Bones inwardly swore; he’d been pretty sure, from what Kirk and Spock had been discussing over dinners in the Ready Room, that when the old girl was ready to fly again they’d be out on the borders of the Neutral Zone, patrolling instead of exploring. They didn’t have a choice–ever since the Klingon Star Empire and the Imperial Romulan Empire formally declared hostilities, starships were recalled more and more from the far edges of space to keep the borders obvious and clear to all parties involved.

It sure didn’t make anyone happy, though. No one liked preparing for war.

They were two of the last off the ship, and Jim had elected to pilot his personal shuttlecraft out to Utopia Station One. He didn’t even try to steer it, though, one of the few occasional pleasures he was allowed on a ship full of more qualified pilots. He just set it to auto, swiveled the chair around, and made a face at the wall.
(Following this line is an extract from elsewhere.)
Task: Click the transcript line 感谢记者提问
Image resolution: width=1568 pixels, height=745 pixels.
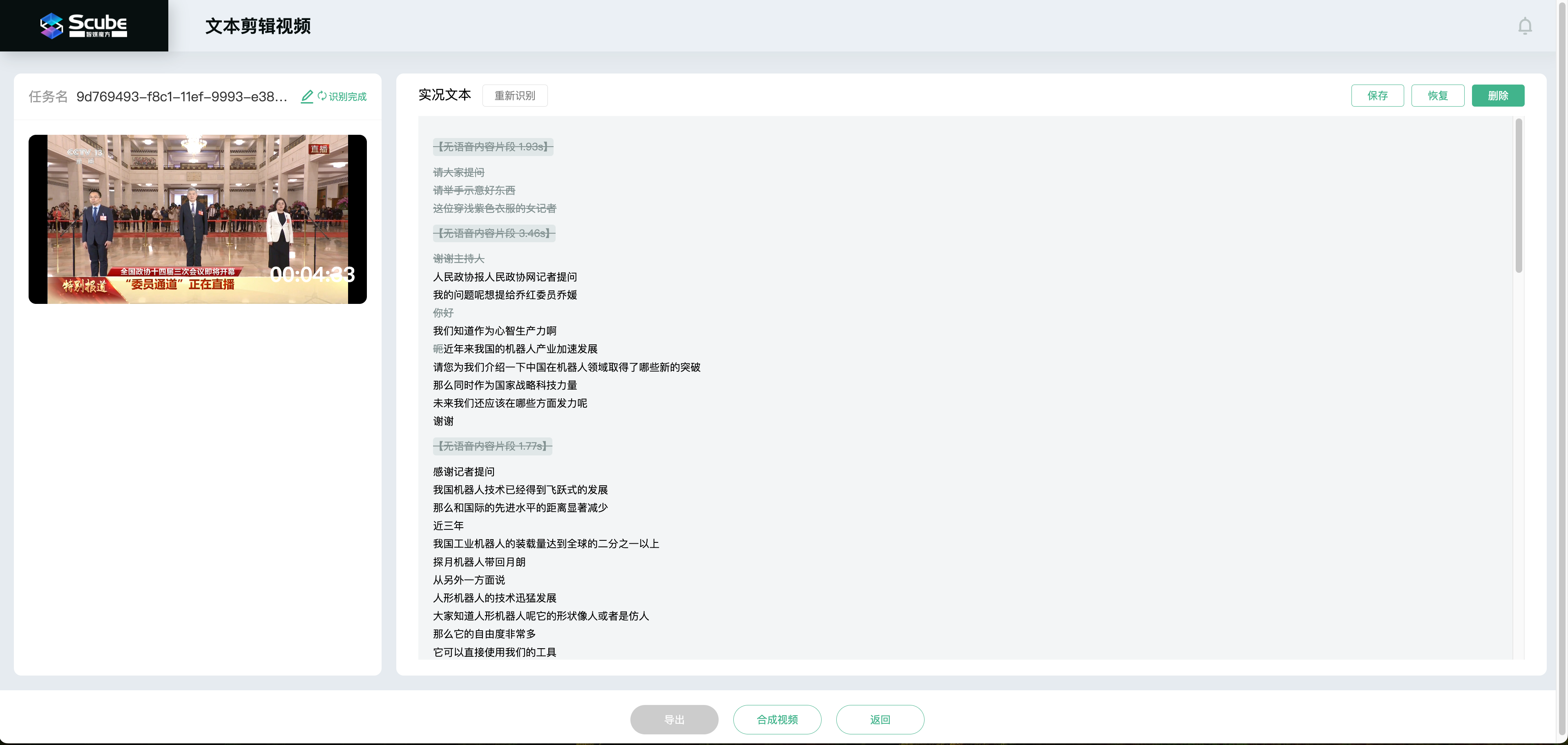Action: pos(463,472)
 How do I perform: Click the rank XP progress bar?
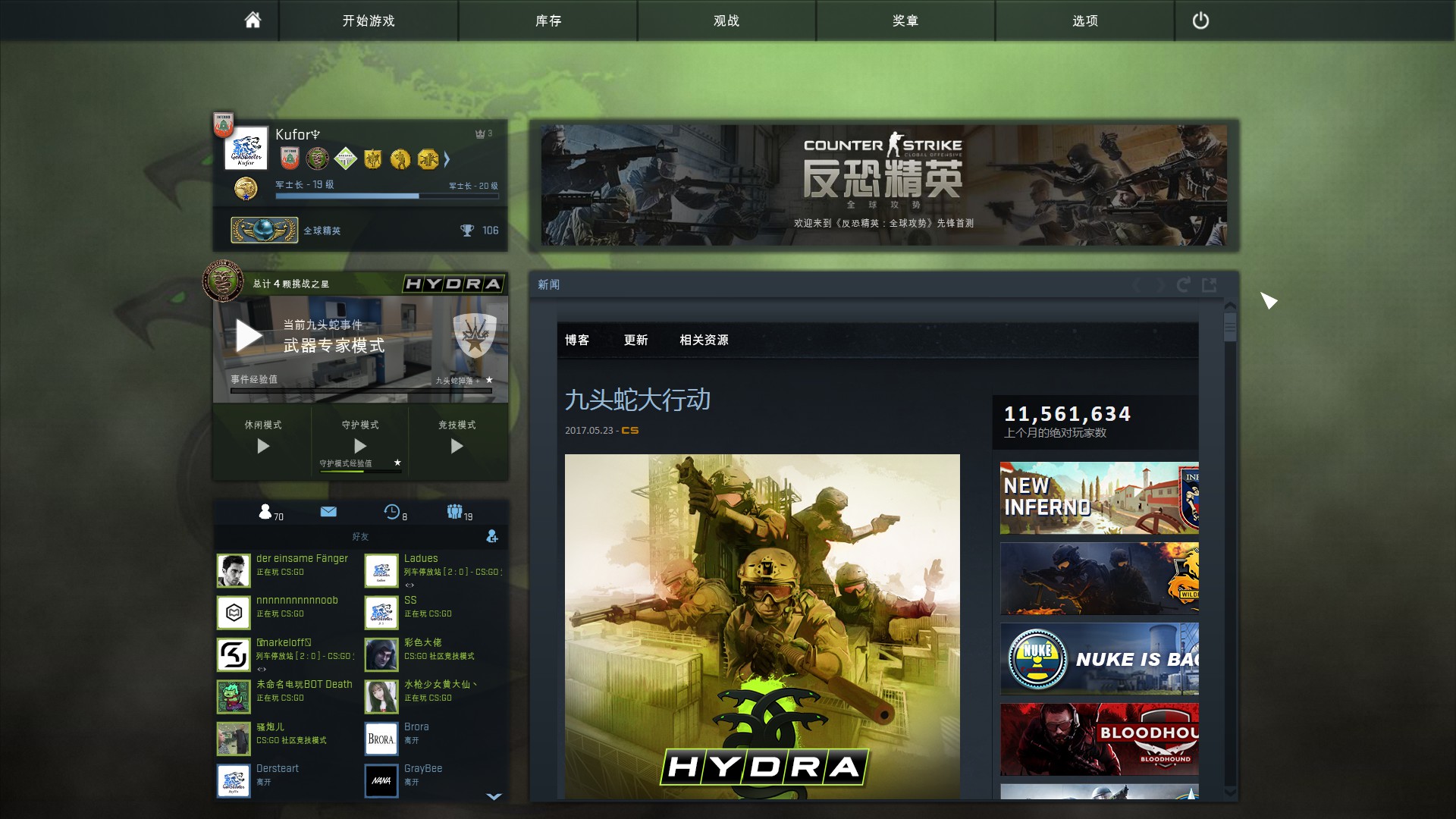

“You want a lemon to suck on, too?” Bones said, trying to get a rise out of him. Thirty looked better on Jim than it had any right too; it had worn down his boyish face into a sharper, rakish charm. He knew every bone in that face intimately. If anyone knew the shape of Jim Kirk, it was him.

Jim snorted. “I’m not really happy about leaving her here,” he confessed, like it was some big damn surprise.

“No shit, Sherlock,” Bones said drily, cribbing one of Jim’s favorite old sayings. “It’s not like you’re going off to be useless. Admiral Oliver’s got you jumping hither and yon practically the whole sixteen months.”

The captain shifted in his seat. “About that,” he hedged.

“James Tiberius Kirk,” Bones barked, looking Jim full-on, ignoring the little smile edging the corners of Jim’s mouth, “if you somehow messed up the diplomatic tour Starfleet spend eight months preparing for, the tour that I had to change my lecture schedule at Starfleet Med for, so help me god–”

Jim raised his hands in defence. “I just asked for two weeks delay! That’s all!” he said. “It works with your schedule. I know, I checked. I should’ve asked first.”

Bones made a face. “And what do you want to propose to do with this two weeks off?” he asked, crossing his arms.

“I thought we could go to Georgia,” Jim said plainly, “and then Iowa, maybe stop over someplace for a couple days to ourselves.” He shrugged, like it wasn’t obvious he’d gone to great trouble to plan this little runaway. “Or you can go right into teaching teenagers about space, death, and disease. It’s up to you.”

The shuttle was quiet for a moment, until Bones kicked Jim in the shin and Jim swore like a sailor. “About time I introduced you to proper sweet tea,” Bones muttered. “Whatever they cook up in those damned computers never tastes right.”

He watched out of the corner of his eye as Jim smiled, took the shuttle off autopilot, and flew them into the bay.